Enquanto isso, cresciam os questionamentos públicos sobre a atuação da marca no país: práticas fiscais controversas, disputas por isonomia com o varejo nacional e denúncias sobre condições de trabalho em sua cadeia produtiva global. Segundo dados da Associação Brasileira da Indústria Têxtil, apenas em 2024, a importação de produtos têxteis chineses cresceu 37% no Brasil, impactando diretamente o setor produtivo local.
Na prática, o pop-up é mais do que uma loja temporária. É um ponto de contato que mistura vitrine, experiência imersiva e laboratório de comportamento. Um espaço desenhado para gerar desejo em tempo limitado, conectar dados com emoção e capturar a atenção de quem passa ou posta. Uma pesquisa recente da Kantar revelou que 68% dos consumidores que visitam lojas físicas temporárias estão dispostos a pagar mais pelo produto quando a experiência de compra é memorável mesmo quando o diferencial da marca está justamente no preço baixo.
O Brasil virou campo de testes de uma estratégia que a marca vem chamando de tropicalização. Isso inclui adaptação ao comportamento local, custeio de tributos como o ICMS para pedidos de até 50 dólares e parcerias com fornecedores nacionais. A marca também tem investido em ações de impacto social, como a arrecadação de roupas para instituições beneficentes. De acordo com o BTG Pactual, a estratégia da Shein de nacionalizar parte de sua produção pode chegar a 30% do volume comercializado no Brasil até o final de 2025, movimento acelerado após novas taxações nos EUA.

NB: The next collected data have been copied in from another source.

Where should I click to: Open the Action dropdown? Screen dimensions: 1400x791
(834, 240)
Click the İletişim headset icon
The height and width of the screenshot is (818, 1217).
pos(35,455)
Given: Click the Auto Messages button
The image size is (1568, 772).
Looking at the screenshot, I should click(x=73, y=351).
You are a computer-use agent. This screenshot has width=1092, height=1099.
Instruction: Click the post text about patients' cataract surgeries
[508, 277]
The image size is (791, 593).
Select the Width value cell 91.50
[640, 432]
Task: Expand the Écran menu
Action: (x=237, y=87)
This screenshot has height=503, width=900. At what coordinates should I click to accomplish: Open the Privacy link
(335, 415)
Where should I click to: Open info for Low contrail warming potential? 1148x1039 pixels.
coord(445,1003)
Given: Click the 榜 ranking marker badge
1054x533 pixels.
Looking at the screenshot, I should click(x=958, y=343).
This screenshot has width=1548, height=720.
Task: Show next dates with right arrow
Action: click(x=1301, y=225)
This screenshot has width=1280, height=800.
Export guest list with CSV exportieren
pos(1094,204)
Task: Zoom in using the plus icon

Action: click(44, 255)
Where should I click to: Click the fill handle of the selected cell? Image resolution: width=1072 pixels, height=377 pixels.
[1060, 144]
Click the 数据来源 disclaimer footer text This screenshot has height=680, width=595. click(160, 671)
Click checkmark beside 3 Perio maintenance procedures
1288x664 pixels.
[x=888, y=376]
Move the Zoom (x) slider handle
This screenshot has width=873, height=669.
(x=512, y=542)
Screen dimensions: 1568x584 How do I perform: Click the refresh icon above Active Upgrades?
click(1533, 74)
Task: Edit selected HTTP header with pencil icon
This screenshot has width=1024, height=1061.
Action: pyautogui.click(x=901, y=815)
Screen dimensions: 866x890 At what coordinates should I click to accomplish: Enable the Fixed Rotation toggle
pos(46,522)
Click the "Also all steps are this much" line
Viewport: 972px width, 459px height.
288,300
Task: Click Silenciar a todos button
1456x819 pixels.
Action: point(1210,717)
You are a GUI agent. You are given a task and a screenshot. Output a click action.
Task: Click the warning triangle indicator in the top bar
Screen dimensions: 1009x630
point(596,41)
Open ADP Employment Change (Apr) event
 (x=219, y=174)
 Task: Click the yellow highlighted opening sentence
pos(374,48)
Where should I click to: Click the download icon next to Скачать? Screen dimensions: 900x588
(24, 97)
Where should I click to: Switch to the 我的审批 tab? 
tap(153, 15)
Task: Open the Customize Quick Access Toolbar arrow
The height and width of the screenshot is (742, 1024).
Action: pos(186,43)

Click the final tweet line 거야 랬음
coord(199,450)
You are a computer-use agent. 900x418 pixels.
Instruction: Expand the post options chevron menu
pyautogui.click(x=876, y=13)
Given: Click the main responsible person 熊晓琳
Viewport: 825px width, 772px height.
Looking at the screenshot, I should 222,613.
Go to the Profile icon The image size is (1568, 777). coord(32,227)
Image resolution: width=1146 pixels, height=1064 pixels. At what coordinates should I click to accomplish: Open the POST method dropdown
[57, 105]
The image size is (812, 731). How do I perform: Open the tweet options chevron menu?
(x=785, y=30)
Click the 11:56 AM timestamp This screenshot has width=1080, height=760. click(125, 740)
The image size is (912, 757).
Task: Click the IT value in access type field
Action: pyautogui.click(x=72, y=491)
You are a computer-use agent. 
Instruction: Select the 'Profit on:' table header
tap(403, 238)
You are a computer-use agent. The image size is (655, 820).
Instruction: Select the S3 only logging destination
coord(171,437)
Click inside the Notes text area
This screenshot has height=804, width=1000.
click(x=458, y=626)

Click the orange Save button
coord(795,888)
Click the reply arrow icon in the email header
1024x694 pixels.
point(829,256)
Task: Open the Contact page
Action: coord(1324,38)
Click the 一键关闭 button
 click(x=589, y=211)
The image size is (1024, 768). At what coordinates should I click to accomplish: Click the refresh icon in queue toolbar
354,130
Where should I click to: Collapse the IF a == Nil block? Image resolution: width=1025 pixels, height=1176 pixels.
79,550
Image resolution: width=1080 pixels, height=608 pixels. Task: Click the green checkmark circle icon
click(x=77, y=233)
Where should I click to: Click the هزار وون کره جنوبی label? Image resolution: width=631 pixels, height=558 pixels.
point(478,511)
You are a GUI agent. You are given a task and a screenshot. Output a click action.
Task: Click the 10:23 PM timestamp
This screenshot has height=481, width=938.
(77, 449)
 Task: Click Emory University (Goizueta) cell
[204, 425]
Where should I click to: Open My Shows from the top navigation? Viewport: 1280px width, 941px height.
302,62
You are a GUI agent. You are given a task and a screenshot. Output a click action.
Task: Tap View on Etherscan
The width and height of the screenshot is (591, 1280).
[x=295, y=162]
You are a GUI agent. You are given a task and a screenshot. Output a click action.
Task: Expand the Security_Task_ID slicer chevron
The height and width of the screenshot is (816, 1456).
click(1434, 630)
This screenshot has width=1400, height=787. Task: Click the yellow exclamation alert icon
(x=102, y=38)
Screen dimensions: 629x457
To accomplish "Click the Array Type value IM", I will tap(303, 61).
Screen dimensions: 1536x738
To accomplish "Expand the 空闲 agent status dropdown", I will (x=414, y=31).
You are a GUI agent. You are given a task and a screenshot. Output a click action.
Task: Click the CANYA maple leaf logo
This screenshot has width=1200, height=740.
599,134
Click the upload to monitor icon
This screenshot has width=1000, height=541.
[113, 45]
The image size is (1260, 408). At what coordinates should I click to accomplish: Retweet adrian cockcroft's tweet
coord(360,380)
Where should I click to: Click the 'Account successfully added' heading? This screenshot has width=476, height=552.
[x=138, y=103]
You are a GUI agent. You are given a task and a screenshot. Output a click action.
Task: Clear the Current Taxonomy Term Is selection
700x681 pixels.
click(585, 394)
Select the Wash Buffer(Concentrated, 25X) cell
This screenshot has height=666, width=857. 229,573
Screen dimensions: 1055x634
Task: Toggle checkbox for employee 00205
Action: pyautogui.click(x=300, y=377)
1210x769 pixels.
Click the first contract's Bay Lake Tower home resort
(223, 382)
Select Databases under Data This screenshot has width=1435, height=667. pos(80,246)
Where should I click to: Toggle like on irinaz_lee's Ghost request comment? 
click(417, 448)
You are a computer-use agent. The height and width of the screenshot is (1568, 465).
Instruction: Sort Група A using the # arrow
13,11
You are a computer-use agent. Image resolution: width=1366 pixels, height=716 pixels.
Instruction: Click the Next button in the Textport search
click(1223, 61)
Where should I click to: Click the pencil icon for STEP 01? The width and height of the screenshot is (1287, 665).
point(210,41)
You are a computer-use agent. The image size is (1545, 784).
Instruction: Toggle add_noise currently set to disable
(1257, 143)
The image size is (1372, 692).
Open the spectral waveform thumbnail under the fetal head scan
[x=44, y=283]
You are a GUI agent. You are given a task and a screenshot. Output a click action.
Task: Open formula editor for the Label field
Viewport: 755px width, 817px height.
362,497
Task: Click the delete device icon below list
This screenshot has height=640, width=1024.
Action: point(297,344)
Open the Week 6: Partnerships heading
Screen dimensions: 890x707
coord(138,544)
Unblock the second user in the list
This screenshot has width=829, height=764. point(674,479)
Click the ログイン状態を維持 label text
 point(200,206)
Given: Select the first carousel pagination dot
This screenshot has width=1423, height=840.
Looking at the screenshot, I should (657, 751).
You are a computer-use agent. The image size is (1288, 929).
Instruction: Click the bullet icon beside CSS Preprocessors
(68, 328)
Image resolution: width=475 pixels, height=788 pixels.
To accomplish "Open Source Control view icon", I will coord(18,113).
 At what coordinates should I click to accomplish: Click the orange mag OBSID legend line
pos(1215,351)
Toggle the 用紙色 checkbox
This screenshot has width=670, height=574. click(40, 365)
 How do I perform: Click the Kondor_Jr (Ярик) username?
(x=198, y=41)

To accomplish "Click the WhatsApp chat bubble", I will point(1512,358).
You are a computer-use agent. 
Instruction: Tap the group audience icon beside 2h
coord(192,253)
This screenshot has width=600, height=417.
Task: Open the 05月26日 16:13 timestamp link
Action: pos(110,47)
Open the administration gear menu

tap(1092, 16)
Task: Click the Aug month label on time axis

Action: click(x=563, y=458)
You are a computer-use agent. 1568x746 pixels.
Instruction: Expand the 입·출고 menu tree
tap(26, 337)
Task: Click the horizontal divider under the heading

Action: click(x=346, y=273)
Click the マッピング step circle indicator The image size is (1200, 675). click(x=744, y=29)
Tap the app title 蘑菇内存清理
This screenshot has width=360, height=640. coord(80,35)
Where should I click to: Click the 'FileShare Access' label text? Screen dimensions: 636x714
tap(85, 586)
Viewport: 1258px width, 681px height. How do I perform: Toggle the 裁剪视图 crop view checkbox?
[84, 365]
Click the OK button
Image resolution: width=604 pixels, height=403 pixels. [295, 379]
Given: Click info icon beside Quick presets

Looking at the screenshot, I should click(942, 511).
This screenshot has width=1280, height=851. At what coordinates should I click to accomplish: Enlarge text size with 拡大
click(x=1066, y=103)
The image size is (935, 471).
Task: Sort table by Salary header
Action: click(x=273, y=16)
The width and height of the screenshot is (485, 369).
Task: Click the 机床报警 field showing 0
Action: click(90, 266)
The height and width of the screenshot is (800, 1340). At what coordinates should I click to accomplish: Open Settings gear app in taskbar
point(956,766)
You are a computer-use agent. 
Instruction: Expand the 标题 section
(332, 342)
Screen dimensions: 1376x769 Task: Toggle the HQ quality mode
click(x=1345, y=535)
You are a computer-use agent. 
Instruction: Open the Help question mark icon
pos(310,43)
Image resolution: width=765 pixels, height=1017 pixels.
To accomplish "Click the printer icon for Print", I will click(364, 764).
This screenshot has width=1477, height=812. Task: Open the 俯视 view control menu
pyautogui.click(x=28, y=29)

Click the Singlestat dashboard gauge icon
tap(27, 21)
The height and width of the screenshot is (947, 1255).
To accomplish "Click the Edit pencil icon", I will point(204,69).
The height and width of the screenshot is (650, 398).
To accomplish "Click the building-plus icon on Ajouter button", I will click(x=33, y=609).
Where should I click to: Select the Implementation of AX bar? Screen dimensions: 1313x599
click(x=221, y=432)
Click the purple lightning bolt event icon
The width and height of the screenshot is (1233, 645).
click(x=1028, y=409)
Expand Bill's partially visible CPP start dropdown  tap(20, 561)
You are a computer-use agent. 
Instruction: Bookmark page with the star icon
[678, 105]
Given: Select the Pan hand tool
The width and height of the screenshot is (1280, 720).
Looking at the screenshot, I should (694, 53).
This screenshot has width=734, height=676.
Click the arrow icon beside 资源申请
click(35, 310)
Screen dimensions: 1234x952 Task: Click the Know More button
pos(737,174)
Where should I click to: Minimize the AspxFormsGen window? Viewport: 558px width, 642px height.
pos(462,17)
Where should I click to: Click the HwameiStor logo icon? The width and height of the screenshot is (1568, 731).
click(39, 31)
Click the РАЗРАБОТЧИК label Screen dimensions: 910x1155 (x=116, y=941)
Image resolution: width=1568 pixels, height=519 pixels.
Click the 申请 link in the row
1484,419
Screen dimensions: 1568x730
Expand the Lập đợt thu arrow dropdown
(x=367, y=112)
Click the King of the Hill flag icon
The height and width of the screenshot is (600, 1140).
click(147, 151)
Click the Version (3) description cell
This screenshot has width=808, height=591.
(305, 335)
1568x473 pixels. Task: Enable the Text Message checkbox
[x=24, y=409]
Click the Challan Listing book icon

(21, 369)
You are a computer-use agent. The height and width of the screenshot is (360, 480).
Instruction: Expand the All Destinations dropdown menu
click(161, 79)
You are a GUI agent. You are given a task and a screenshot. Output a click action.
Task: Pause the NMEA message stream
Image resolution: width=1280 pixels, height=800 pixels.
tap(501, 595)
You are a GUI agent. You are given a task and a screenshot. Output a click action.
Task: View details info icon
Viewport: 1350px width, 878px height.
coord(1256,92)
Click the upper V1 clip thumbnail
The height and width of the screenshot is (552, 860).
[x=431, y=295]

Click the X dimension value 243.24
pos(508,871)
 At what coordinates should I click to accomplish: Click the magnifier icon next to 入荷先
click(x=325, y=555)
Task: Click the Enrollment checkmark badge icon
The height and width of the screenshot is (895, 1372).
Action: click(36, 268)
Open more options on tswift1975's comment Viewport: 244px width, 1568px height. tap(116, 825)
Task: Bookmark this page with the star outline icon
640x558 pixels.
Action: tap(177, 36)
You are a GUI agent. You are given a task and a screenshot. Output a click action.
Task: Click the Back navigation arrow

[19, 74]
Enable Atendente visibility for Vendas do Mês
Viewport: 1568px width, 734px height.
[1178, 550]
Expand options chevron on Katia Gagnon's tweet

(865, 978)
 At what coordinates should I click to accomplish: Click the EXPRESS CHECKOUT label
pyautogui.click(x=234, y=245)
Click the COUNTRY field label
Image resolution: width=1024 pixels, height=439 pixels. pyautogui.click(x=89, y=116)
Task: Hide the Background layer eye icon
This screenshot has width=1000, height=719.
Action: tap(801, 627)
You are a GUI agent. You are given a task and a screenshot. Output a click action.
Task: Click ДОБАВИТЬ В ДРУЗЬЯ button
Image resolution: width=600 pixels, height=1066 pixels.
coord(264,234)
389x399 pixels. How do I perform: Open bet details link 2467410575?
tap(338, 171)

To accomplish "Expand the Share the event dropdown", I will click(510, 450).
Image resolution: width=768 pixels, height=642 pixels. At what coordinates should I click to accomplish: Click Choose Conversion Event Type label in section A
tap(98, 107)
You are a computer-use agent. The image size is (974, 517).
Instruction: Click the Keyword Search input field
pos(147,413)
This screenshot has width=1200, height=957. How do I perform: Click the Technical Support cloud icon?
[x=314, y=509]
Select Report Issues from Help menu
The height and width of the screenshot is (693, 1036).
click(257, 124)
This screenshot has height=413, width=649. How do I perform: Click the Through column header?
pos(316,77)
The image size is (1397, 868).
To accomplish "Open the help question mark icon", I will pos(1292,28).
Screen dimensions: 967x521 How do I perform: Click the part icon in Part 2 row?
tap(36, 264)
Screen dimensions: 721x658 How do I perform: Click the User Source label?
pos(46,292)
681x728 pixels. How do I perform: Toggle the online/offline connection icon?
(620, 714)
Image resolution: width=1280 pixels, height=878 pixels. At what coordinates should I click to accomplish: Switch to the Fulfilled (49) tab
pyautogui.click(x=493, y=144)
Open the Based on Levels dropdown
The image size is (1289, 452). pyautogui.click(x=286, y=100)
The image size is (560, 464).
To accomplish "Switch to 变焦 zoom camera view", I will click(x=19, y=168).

Mas, do lado de cá, a equação parece menos complicada. A combinação de preço acessível, senso de novidade e atmosfera visual cria uma experiência difícil de ignorar. Dentro dos pop-ups, tudo é pensado para estimular os sentidos: espelhos amplos, iluminação que favorece o clique, playlists curadas, disposição de produto que convida à interação. É o cenário ideal para gerar conteúdo espontâneo e engajamento orgânico sem precisar impulsionar.
Em um mercado saturado de ofertas online, o físico voltou a ter valor simbólico. A sacola na mão, a selfie no backdrop oficial, a sensação de estar participando de algo que acontece ali, agora, e logo vai embora. A experiência virou ativo de marca, mesmo quando a reputação ainda está em debate.
Esse talvez seja um dos maiores paradoxos do consumo contemporâneo. Enquanto parte da audiência questiona a marca nos comentários, outra parte forma fila para participar do momento, fotografar e compartilhar. E as duas atitudes convivem no mesmo feed. Um levantamento da XP Investimentos mostrou que as lojas temporárias da Shein geraram mais de 2 milhões de menções orgânicas nas redes sociais durante o primeiro trimestre de 2025, com 73% delas com sentimento positivo, apesar das controvérsias.
A lição que fica é que marcas que entendem o contexto local, apostam em narrativas sensoriais e oferecem experiências memoráveis, mesmo que temporárias, podem gerar conexão que ultrapassa os discursos e desafia as controvérsias.
Mas também fica o convite: que o marketing não seja só bonito no palco, que também seja coerente nos bastidores.